I had a violent confrontation with reality Monday while sitting in a classroom. Ready for another a normal 80-minute class, I instead was shaken by my professor’s casual mention that Europol suspects many migrants vanishing from European refugee shelters are becoming victims of human trafficking and child slavery.
I’ve heard the word before regarding a practice which once propelled our nation into the Civil War. I’ve heard about human trafficking, and like any decent person, I’ve condemned it while emphatically waving a fork over my salad at the dinner table.
But what did I do about it?
Major media outlets across the globe confirm thousands of migrant children have vanished into European streets and countrysides after crossing the Mediterranean Sea. While gobbling up this information beside photos of crowded boats and the tiny faces of children who might or might not be safe somewhere on the Italian peninsula or who knows where, I stumbled upon sites for the END IT movement and the Allies Against Slavery. These organizations are working to end slavery worldwide, including in the United States.
Then it hit me. Friends, we are sitting in our rooms and apartments staring at screens while people here and around the world are being bought and sold. And what are we doing about it?
A sentiment I often hear, and sometimes agree with, is that all the photos and stories of tragedy and loss reported by media outlets around the world are overwhelming. People say they have their own problems and can’t take on anything else.
Even so, I firmly believe something has gone very wrong when I hear children are denied a childhood. It should shock me to the core. Sitting in class Monday afternoon, it washed over me in waves. Scrawled across my class notes for the day are the words, “Wait — slavery is still real. What is happening?”
This year the Theater department’s theme asked, “What would you kill for? Die for?” That got me thinking, and now I have a question for Index readers, “What will you fight for?”
If and when we begin to grasp what’s going on in the world, it will overwhelm us. It will hurt us. It will make it hard to sleep at night. Will you let that stop you?
I don’t know about you, but it won’t stop me.

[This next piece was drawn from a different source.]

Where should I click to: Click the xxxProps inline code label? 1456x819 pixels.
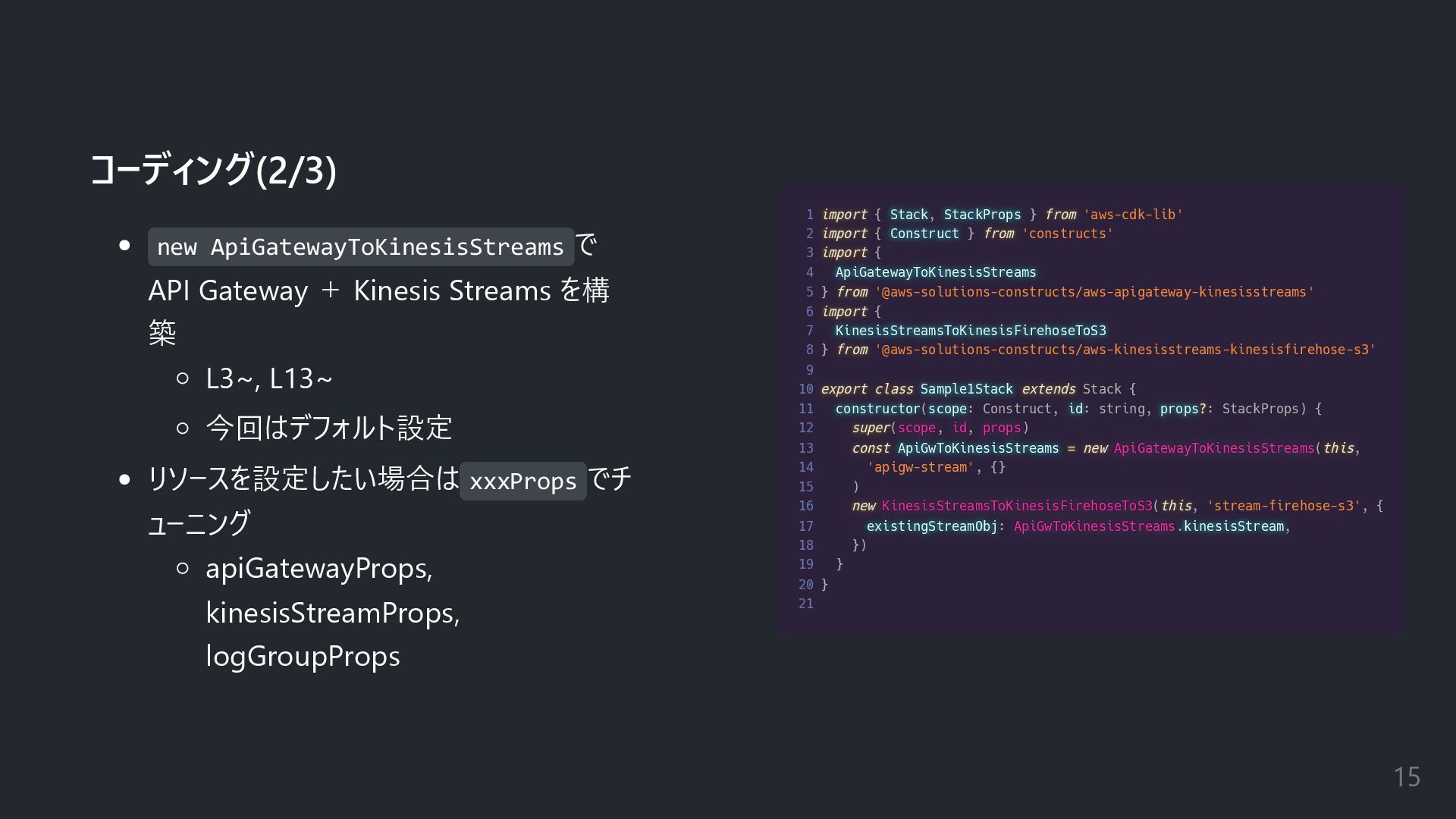522,482
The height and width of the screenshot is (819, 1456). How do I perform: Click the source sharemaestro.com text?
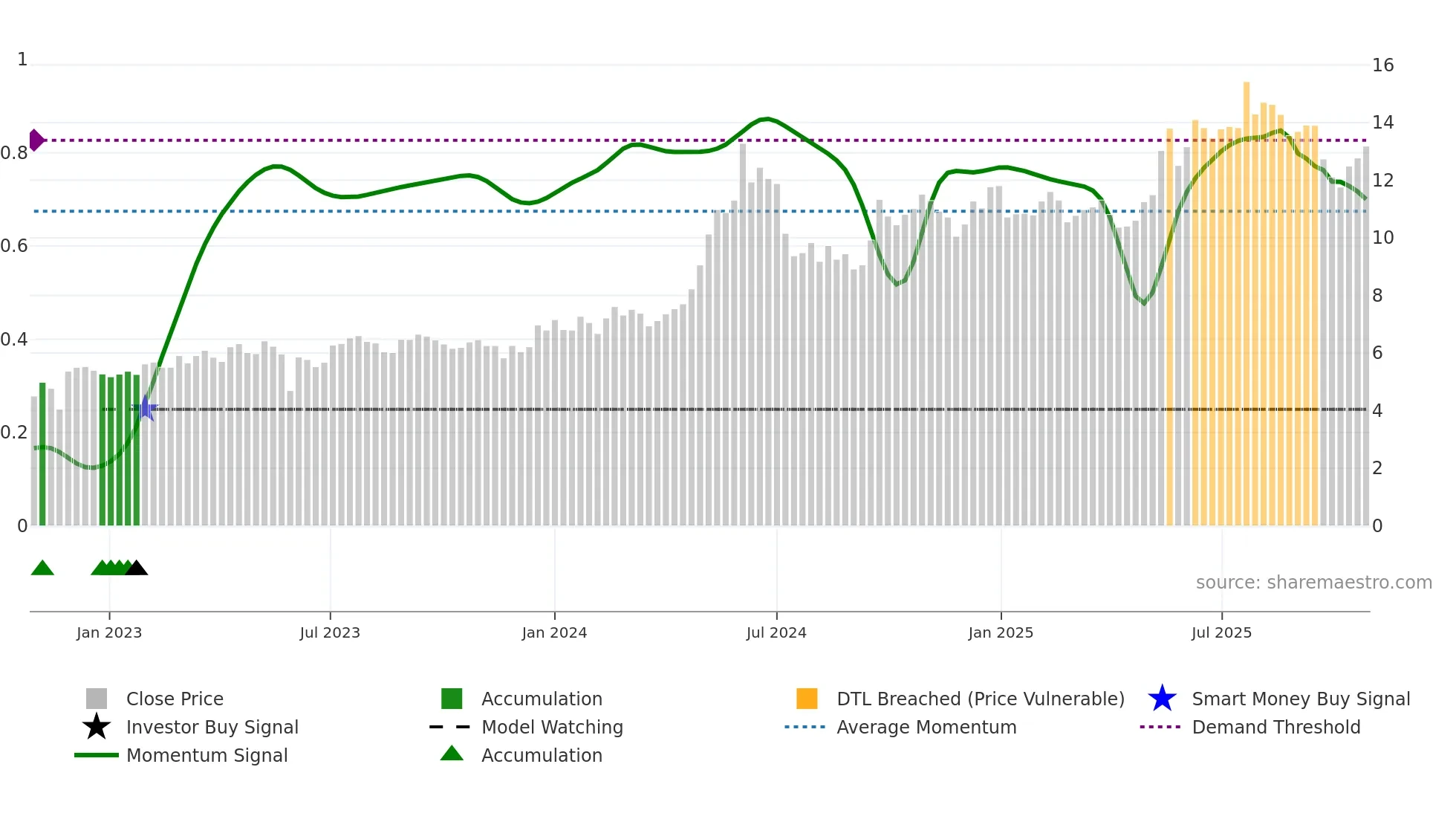point(1313,582)
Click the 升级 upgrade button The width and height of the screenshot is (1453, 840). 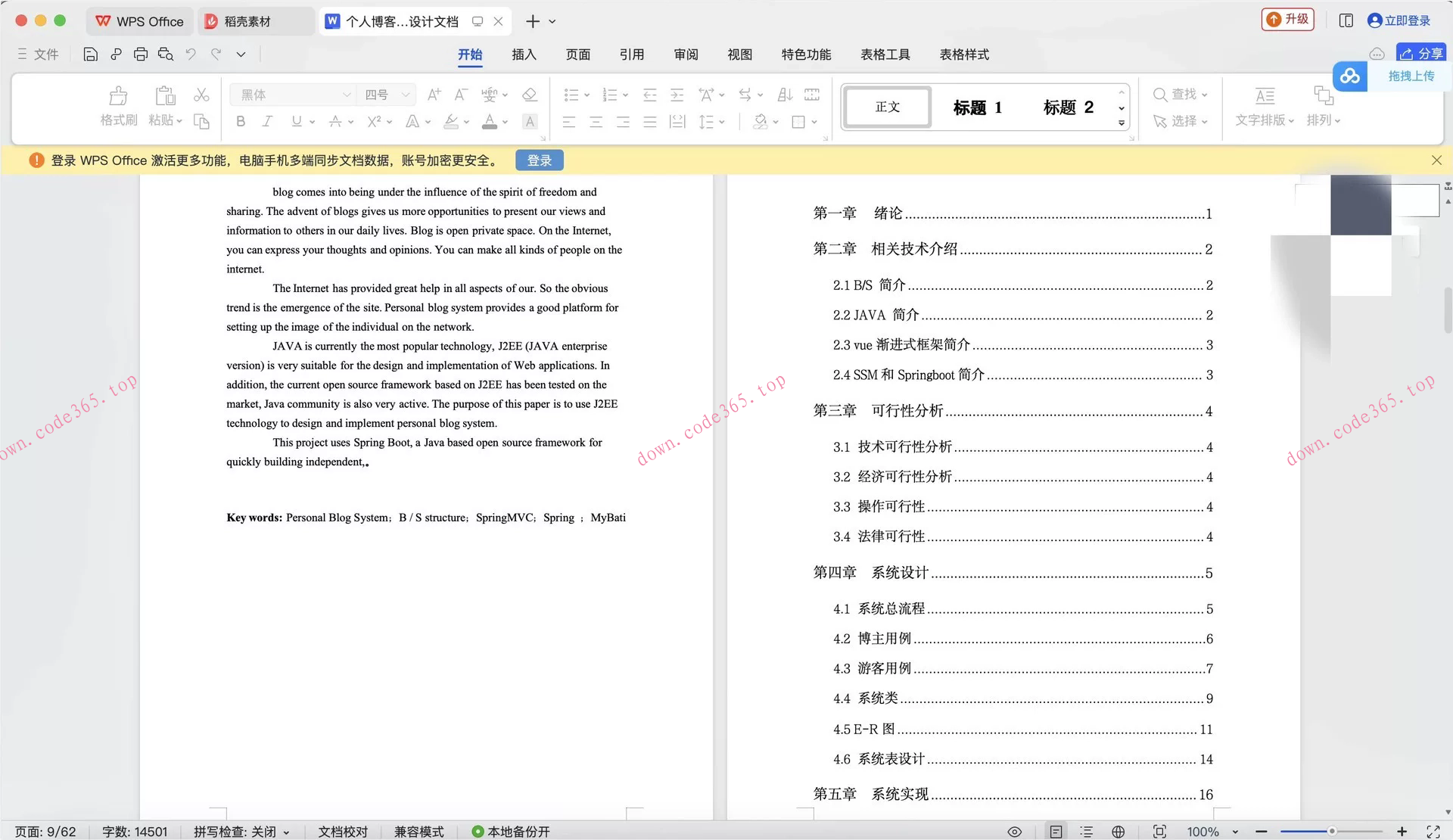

So where to start? Become informed. Fire up the nearest internet device and read through articles and videos from END IT and Allies Against Slavery. Put the National Human Trafficking Resource Center hotline number in your phone. It’s true that individually we do not have the power to end slavery, but in the words of Gary Haugen, International Justice Mission president, “Nothing happens just because we are aware, but nothing will ever happen until we are aware.”
Bethany Boyle is a senior communication major from St. Louis, Mo.